The share-of-a-business model accepts some things that matter, but can’t be truly measured. When “things that matter” are important, this is good; when “things that can be measured” are the judgment criterion, it’s a distraction.

Which Model Matters When?

Of all of these models, the sardine-trading and DCF models are the two that are the most intellectually pure. They’re both deductive; they ask about what we know for sure (the market price, the fact that financial assets generate future cash flows), rather than inductive (determined by making atheoretical observations about history, and then biasing a portfolio away from any situation that requires theory). Interestingly, they both apply during extremes, but opposite extremes. If you’re a forced buyer or seller, you are by definition a sardine-trader. You may have some idea of what a stock is worth, but if you get a margin call, what it’s worth is what you can sell it for. At the other extreme, if the stock market shut down for ten years, the only tool you could use to decide what your assets was worth would be a discounted cash flow analysis, probably leaning a lot on the share-of-a-business framework for modeling and choosing a discount rate.
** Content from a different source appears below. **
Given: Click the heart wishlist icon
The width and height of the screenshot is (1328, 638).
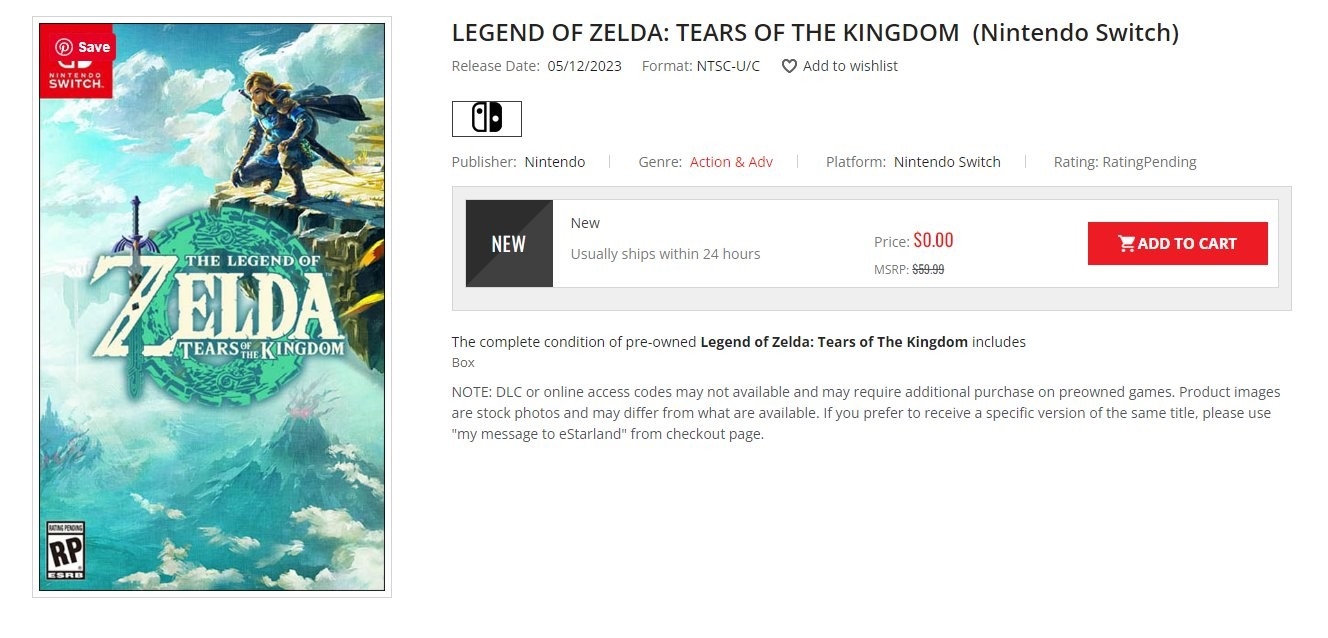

At any given time, these models are all being used by different investors, often by the same investor in different contexts.

For example, one conception of active investors is that they’re bulk market-makers who use fundamental analysis to control risk. When a valuation-insensitive trader makes a big trade, the traditional market-makers get out of the way — a succession of ticks in the same direction tells the market-maker there’s someone more opinionated than them on the other side of the trade, so they back away. But the active investors step in, because they know that the valuation gap compensates them for the short-term risk of being run over. They’re sort of catchers in the rye for the rest of the market.

The model you use depends on your skills and your constraints. On the skills side, you should model a stock as whatever it is that you’re best at modeling. In the aggregate, all opinions sum to average, and it’s hard for skills to translate across investing styles. The usual ideal is mediocrity in all approaches and excellence in one. You need to rise to the level of mediocrity to have enough situational awareness not to get run over. And then you go all-in on whatever approach best suits your strengths.

All of these models tell you something, but none of them tell you everything. You can’t treat any one of them as a single source of truth, but ignoring them is perilous, too. At different times, different views become more or less fashionable and more or less necessary; sometimes one version of reality wildly disagrees with another. And that’s what makes a market.